**HOW TO COMPLETE THIS TASK**
Type every record exactly as it appears.

**MATERIAL SHOWN**
────────

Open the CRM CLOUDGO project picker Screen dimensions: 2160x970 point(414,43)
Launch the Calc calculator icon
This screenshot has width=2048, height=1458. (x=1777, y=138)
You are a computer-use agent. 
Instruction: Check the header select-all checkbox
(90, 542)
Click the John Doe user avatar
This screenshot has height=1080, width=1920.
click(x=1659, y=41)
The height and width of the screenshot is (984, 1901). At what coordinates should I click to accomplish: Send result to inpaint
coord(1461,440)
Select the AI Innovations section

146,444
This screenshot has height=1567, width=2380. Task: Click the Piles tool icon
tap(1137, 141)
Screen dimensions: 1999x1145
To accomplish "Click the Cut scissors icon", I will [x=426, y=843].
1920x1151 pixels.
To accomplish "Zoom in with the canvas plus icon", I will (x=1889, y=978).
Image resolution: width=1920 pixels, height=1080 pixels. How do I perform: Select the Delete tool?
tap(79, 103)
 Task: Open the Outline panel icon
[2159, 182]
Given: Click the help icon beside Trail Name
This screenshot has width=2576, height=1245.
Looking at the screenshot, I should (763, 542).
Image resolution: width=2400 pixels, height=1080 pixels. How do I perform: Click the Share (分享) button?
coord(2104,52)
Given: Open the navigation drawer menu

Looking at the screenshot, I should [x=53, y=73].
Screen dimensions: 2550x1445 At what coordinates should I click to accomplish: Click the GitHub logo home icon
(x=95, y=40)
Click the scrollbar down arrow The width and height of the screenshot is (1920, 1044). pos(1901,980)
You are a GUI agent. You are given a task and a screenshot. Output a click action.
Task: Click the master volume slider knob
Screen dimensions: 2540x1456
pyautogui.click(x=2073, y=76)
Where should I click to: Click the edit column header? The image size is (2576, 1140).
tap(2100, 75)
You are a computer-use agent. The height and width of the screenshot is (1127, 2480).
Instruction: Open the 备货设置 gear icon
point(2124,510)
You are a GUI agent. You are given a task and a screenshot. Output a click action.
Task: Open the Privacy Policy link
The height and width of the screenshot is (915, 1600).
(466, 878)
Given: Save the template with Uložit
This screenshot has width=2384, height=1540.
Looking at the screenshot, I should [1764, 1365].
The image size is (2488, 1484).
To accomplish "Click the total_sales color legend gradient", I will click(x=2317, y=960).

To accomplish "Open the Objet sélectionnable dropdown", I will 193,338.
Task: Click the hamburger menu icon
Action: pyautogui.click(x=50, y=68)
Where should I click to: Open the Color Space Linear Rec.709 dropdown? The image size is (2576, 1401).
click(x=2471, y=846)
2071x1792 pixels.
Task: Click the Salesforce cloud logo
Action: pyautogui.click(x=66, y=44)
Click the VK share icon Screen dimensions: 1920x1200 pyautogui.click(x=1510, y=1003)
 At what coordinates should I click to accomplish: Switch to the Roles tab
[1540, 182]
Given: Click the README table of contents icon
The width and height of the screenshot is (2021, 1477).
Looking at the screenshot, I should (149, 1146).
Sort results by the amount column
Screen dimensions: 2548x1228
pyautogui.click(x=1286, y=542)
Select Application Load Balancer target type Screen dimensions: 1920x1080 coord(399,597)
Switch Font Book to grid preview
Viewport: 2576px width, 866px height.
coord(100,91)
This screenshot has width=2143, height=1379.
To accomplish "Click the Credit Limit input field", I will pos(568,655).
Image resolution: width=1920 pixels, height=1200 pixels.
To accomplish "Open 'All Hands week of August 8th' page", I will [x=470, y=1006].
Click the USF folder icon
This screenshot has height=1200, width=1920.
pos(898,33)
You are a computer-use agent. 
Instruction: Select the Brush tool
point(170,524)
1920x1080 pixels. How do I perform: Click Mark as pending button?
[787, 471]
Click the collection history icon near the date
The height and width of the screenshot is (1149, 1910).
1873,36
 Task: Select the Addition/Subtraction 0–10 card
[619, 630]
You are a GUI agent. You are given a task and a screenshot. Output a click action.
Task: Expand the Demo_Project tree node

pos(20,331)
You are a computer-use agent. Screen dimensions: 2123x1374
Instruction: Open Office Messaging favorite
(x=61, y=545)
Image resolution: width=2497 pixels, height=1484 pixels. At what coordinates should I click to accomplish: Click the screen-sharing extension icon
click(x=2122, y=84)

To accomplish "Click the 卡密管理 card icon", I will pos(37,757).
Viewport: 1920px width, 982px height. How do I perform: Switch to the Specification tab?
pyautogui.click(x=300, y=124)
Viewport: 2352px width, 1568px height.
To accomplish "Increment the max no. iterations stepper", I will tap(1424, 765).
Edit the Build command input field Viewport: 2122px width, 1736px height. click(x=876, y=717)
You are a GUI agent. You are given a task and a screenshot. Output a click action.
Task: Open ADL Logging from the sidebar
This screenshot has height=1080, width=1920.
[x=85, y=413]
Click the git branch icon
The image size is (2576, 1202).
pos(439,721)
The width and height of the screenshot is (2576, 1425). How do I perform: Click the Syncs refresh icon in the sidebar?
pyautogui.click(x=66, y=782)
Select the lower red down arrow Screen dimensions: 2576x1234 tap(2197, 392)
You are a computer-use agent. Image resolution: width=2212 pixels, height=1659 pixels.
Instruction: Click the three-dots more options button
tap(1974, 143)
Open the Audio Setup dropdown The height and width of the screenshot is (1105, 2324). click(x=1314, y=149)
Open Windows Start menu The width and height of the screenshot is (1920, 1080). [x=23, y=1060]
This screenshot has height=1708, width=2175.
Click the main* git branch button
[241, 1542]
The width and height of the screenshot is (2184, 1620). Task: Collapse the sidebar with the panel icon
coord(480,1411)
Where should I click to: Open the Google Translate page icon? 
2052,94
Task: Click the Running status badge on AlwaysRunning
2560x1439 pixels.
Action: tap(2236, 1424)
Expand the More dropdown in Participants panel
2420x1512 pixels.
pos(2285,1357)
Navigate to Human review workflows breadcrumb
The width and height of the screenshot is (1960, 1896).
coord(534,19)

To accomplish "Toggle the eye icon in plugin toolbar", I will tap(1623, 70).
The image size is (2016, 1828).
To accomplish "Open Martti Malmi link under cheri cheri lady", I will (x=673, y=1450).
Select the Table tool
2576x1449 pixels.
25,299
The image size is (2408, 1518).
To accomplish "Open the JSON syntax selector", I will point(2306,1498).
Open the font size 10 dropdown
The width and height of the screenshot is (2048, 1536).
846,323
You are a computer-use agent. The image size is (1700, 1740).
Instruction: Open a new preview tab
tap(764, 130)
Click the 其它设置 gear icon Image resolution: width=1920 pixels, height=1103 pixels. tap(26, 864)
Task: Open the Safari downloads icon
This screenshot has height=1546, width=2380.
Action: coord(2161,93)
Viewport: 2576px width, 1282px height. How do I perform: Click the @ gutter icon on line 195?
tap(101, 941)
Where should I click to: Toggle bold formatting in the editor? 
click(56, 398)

────────

**WORKED SOLUTION**
Open the CRM CLOUDGO project picker Screen dimensions: 2160x970 point(414,43)
Launch the Calc calculator icon
This screenshot has width=2048, height=1458. (x=1777, y=138)
You are a computer-use agent. 
Instruction: Check the header select-all checkbox
(90, 542)
Click the John Doe user avatar
This screenshot has height=1080, width=1920.
click(x=1659, y=41)
The height and width of the screenshot is (984, 1901). At what coordinates should I click to accomplish: Send result to inpaint
coord(1461,440)
Select the AI Innovations section

146,444
This screenshot has height=1567, width=2380. Task: Click the Piles tool icon
tap(1137, 141)
Screen dimensions: 1999x1145
To accomplish "Click the Cut scissors icon", I will [x=426, y=843].
1920x1151 pixels.
To accomplish "Zoom in with the canvas plus icon", I will (x=1889, y=978).
Image resolution: width=1920 pixels, height=1080 pixels. How do I perform: Select the Delete tool?
tap(79, 103)
 Task: Open the Outline panel icon
[2159, 182]
Given: Click the help icon beside Trail Name
This screenshot has width=2576, height=1245.
Looking at the screenshot, I should (763, 542).
Image resolution: width=2400 pixels, height=1080 pixels. How do I perform: Click the Share (分享) button?
coord(2104,52)
Given: Open the navigation drawer menu

Looking at the screenshot, I should [x=53, y=73].
Screen dimensions: 2550x1445 At what coordinates should I click to accomplish: Click the GitHub logo home icon
(x=95, y=40)
Click the scrollbar down arrow The width and height of the screenshot is (1920, 1044). pos(1901,980)
You are a GUI agent. You are given a task and a screenshot. Output a click action.
Task: Click the master volume slider knob
Screen dimensions: 2540x1456
pyautogui.click(x=2073, y=76)
Where should I click to: Click the edit column header? The image size is (2576, 1140).
tap(2100, 75)
You are a computer-use agent. The height and width of the screenshot is (1127, 2480).
Instruction: Open the 备货设置 gear icon
point(2124,510)
You are a GUI agent. You are given a task and a screenshot. Output a click action.
Task: Open the Privacy Policy link
The height and width of the screenshot is (915, 1600).
(466, 878)
Given: Save the template with Uložit
This screenshot has width=2384, height=1540.
Looking at the screenshot, I should [1764, 1365].
The image size is (2488, 1484).
To accomplish "Click the total_sales color legend gradient", I will click(x=2317, y=960).

To accomplish "Open the Objet sélectionnable dropdown", I will 193,338.
Task: Click the hamburger menu icon
Action: pyautogui.click(x=50, y=68)
Where should I click to: Open the Color Space Linear Rec.709 dropdown? The image size is (2576, 1401).
click(x=2471, y=846)
2071x1792 pixels.
Task: Click the Salesforce cloud logo
Action: pyautogui.click(x=66, y=44)
Click the VK share icon Screen dimensions: 1920x1200 pyautogui.click(x=1510, y=1003)
 At what coordinates should I click to accomplish: Switch to the Roles tab
[1540, 182]
Given: Click the README table of contents icon
The width and height of the screenshot is (2021, 1477).
Looking at the screenshot, I should (149, 1146).
Sort results by the amount column
Screen dimensions: 2548x1228
pyautogui.click(x=1286, y=542)
Select Application Load Balancer target type Screen dimensions: 1920x1080 coord(399,597)
Switch Font Book to grid preview
Viewport: 2576px width, 866px height.
coord(100,91)
This screenshot has width=2143, height=1379.
To accomplish "Click the Credit Limit input field", I will pos(568,655).
Image resolution: width=1920 pixels, height=1200 pixels.
To accomplish "Open 'All Hands week of August 8th' page", I will [x=470, y=1006].
Click the USF folder icon
This screenshot has height=1200, width=1920.
pos(898,33)
You are a computer-use agent. 
Instruction: Select the Brush tool
point(170,524)
1920x1080 pixels. How do I perform: Click Mark as pending button?
[787, 471]
Click the collection history icon near the date
The height and width of the screenshot is (1149, 1910).
1873,36
 Task: Select the Addition/Subtraction 0–10 card
[619, 630]
You are a GUI agent. You are given a task and a screenshot. Output a click action.
Task: Expand the Demo_Project tree node

pos(20,331)
You are a computer-use agent. Screen dimensions: 2123x1374
Instruction: Open Office Messaging favorite
(x=61, y=545)
Image resolution: width=2497 pixels, height=1484 pixels. At what coordinates should I click to accomplish: Click the screen-sharing extension icon
click(x=2122, y=84)

To accomplish "Click the 卡密管理 card icon", I will pos(37,757).
Viewport: 1920px width, 982px height. How do I perform: Switch to the Specification tab?
pyautogui.click(x=300, y=124)
Viewport: 2352px width, 1568px height.
To accomplish "Increment the max no. iterations stepper", I will tap(1424, 765).
Edit the Build command input field Viewport: 2122px width, 1736px height. click(x=876, y=717)
You are a GUI agent. You are given a task and a screenshot. Output a click action.
Task: Open ADL Logging from the sidebar
This screenshot has height=1080, width=1920.
[x=85, y=413]
Click the git branch icon
The image size is (2576, 1202).
pos(439,721)
The width and height of the screenshot is (2576, 1425). How do I perform: Click the Syncs refresh icon in the sidebar?
pyautogui.click(x=66, y=782)
Select the lower red down arrow Screen dimensions: 2576x1234 tap(2197, 392)
You are a computer-use agent. Image resolution: width=2212 pixels, height=1659 pixels.
Instruction: Click the three-dots more options button
tap(1974, 143)
Open the Audio Setup dropdown The height and width of the screenshot is (1105, 2324). click(x=1314, y=149)
Open Windows Start menu The width and height of the screenshot is (1920, 1080). [x=23, y=1060]
This screenshot has height=1708, width=2175.
Click the main* git branch button
[241, 1542]
The width and height of the screenshot is (2184, 1620). Task: Collapse the sidebar with the panel icon
coord(480,1411)
Where should I click to: Open the Google Translate page icon? 
2052,94
Task: Click the Running status badge on AlwaysRunning
2560x1439 pixels.
Action: tap(2236, 1424)
Expand the More dropdown in Participants panel
2420x1512 pixels.
pos(2285,1357)
Navigate to Human review workflows breadcrumb
The width and height of the screenshot is (1960, 1896).
coord(534,19)

To accomplish "Toggle the eye icon in plugin toolbar", I will tap(1623, 70).
The image size is (2016, 1828).
To accomplish "Open Martti Malmi link under cheri cheri lady", I will (x=673, y=1450).
Select the Table tool
2576x1449 pixels.
25,299
The image size is (2408, 1518).
To accomplish "Open the JSON syntax selector", I will point(2306,1498).
Open the font size 10 dropdown
The width and height of the screenshot is (2048, 1536).
846,323
You are a computer-use agent. The image size is (1700, 1740).
Instruction: Open a new preview tab
tap(764, 130)
Click the 其它设置 gear icon Image resolution: width=1920 pixels, height=1103 pixels. tap(26, 864)
Task: Open the Safari downloads icon
This screenshot has height=1546, width=2380.
Action: coord(2161,93)
Viewport: 2576px width, 1282px height. How do I perform: Click the @ gutter icon on line 195?
tap(101, 941)
Where should I click to: Toggle bold formatting in the editor? 
click(56, 398)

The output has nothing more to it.